Entonces se desató
un fuerte vendaval, y las olas entraban en la barca, que se iba llenando de
agua. Jesús estaba en la popa, durmiendo sobre el cabezal.
La noche es
larga, y hace frío, mucho frío. Por momentos llueve, y no es posible ver casi
nada ni a babor ni a estribor, y ni siquiera visualizar la totalidad del navío.
Pero hay instantes en que los relámpagos brillan, y nos permiten ver el
conjunto, un conjunto inquietante.
La Barca se agita, oscila, se
inclina hacia un lado y hacia el otro. Las olas por momentos parecen cubrirla.
Algunos mástiles aparecen quebrados, y varias velas han quedado reducidas a
harapos.
En la cubierta, los
principales miembros de la tripulación discuten. Algunos parecen celebrar y
reír a carcajadas ante la posibilidad del hundimiento, otros les reprochan
duramente su impericia. Algunos callan, ni una sola palabra sale de sus labios.
El capitán observa, a veces
silencioso y otras veces locuaz. Da indicaciones que no siempre son fáciles de
entender. Por momentos parece ir hacia donde la tormenta se ve más feroz, por
momentos parece incluso dar órdenes de dirigirse directamente hacia los riscos.
En otros, sin embargo, señala el Puerto hacia el que nos dirigimos y la
dirección correcta.
Y el Dueño de la Barca duerme.
No alcanzo a comprender cómo ni por qué, pero parece no importarle demasiado lo
que ocurre. Como si fuera suficiente para nosotros con sus órdenes, escritas de
manera indeleble y perpetua, y con saber que va junto a nosotros. ¿Por qué? Entramos en la Barca invitados por Él,
seguros de sus palabras y confiando en sus promesas. Creímos que aquellos a
quienes fue seleccionando por colaboradores más cercanos eran los indicados,
los correctos, los más idóneos, los más preparados. Confiamos que nunca, que
jamás, ellos podrían desobedecer sus mandatos. Los seguimos algunas veces fascinados,
ingenuos, incapaces de dudar.

Contenido del material

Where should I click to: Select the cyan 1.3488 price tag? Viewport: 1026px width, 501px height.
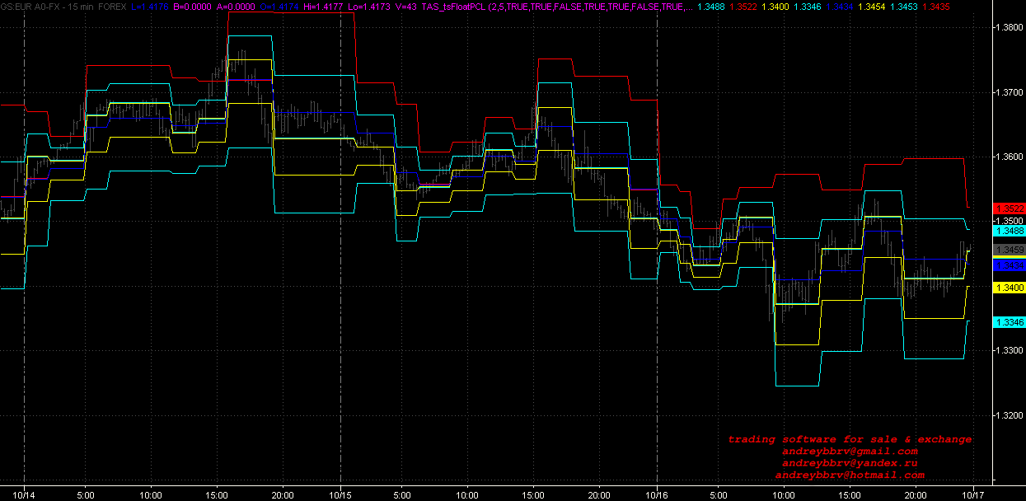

Qué elaborar
Transcriba sin cambios el tramo del fragmento del documento que va desde "Entonces se desató" hasta "totalidad del navío.".

Respuesta a tarea
Entonces se desató
un fuerte vendaval, y las olas entraban en la barca, que se iba llenando de
agua. Jesús estaba en la popa, durmiendo sobre el cabezal.
La noche es
larga, y hace frío, mucho frío. Por momentos llueve, y no es posible ver casi
nada ni a babor ni a estribor, y ni siquiera visualizar la totalidad del navío.